The polling timeout error (5000ms) still happens occasionally, but the 503 is far more frequent — it's spamming logs at an unreasonable rate.

3) Steps I've taken to troubleshoot:

  • Verified this is not a fresh install; I'm using the same version mentioned in this related post.
  • No modifications have been made to the retoolrpc package — it’s running with all default settings.
  • Network seems functional: The RetoolRPC agent is still able to successfully trigger scripts in my codebase, despite the recurring errors.
  • Confirmed with IT that all recommended IPs have been temporarily whitelisted:
    35.90.103.132-135
    44.208.168.68-71

4) Additional info:

  • Environment: Cloud Retool
  • RetoolRPC version: Same as used in this post
  • Running Method: same behavior whether I use node main.js directly or run it through pm2.
  • Network: To my knowledge, there's no proxy or firewall intentionally blocking outbound HTTP/S traffic
  • Traceroute results:
    I ran traceroutes to all the relevant IPs; all stall beyond mid-hop (most end with only * responses)
  • Retool connectivity: The script is still able to communicate with Retool normally outside of the RPC error, which makes me question if it's truly a connectivity issue.

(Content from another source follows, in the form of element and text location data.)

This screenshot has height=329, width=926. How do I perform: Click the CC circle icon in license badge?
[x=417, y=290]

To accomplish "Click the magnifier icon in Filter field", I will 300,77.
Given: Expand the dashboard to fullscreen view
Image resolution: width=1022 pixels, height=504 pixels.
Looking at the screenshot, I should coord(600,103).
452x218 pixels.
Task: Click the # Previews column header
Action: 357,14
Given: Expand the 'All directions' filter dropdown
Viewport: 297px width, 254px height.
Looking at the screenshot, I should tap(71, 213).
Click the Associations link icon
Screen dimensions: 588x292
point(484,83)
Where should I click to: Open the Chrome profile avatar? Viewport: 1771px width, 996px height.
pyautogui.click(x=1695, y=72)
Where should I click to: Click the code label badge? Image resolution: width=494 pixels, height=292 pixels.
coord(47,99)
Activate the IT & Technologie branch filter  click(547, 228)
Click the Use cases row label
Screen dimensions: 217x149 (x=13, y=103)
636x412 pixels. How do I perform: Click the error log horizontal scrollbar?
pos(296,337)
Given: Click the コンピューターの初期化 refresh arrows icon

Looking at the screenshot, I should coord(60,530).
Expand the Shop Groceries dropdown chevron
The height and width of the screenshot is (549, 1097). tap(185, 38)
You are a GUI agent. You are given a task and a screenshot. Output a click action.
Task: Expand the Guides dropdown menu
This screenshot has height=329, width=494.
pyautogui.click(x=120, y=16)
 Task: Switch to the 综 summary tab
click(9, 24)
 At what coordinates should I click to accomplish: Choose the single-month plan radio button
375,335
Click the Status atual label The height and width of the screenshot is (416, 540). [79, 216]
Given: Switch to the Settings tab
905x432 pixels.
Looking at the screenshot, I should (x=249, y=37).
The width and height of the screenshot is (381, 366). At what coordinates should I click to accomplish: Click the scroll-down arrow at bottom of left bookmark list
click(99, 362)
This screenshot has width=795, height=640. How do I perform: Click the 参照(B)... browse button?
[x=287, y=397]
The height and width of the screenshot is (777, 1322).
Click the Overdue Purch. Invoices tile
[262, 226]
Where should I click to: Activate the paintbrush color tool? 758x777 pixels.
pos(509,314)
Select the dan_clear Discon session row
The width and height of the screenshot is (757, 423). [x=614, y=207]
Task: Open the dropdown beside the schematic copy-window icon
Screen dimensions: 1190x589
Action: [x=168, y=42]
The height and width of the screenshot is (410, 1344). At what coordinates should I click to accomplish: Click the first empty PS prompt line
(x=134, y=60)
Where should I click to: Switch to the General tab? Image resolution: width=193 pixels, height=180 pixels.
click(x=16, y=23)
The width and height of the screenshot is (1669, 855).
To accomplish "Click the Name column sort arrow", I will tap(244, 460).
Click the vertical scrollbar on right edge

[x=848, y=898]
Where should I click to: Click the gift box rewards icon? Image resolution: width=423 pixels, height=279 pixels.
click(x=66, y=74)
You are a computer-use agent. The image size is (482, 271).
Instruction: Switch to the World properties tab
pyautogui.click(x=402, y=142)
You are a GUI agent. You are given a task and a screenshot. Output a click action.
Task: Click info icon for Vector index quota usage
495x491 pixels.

since it still works, then I think you're right here

looks like an error from loopWithBackoff which could make sense, if every iteration it tries to execute some RPC function and fails, which gives you the error but instead of bubbling up the error it's ignored, then it waits (the with backoff part) and tries again. if that's the case it may not actually fail until loopWithBackoff hits its retry limit which seems to rarely happen as it keeps trying and eventually goes through..... I'd be curious to know if you increase the backoff amount (double or tripple it just so you can visually see a diff in freq even if it's small) if the errors are less frequent.

1 Like

You're spot on — I think your theory about loopWithBackoff is exactly what's happening here. I bumped CONNECTION_ERROR_INITIAL_TIMEOUT_MS from 50 to 150 just to test the waters, and I’m definitely seeing a noticeable reduction in how often the error shows up. It’s still happening, but not nearly as frequently, which lines up with the idea that it’s retrying and eventually succeeding behind the scenes..

looks like you can ignore the error then, but lets see if we can think of a way to get the RetoolRPC library to ignore 503 errors. I'ma have to look into it a bit, but I think ideally we would get a reference to the underlying web request library and add an interceptor to ignore 503s.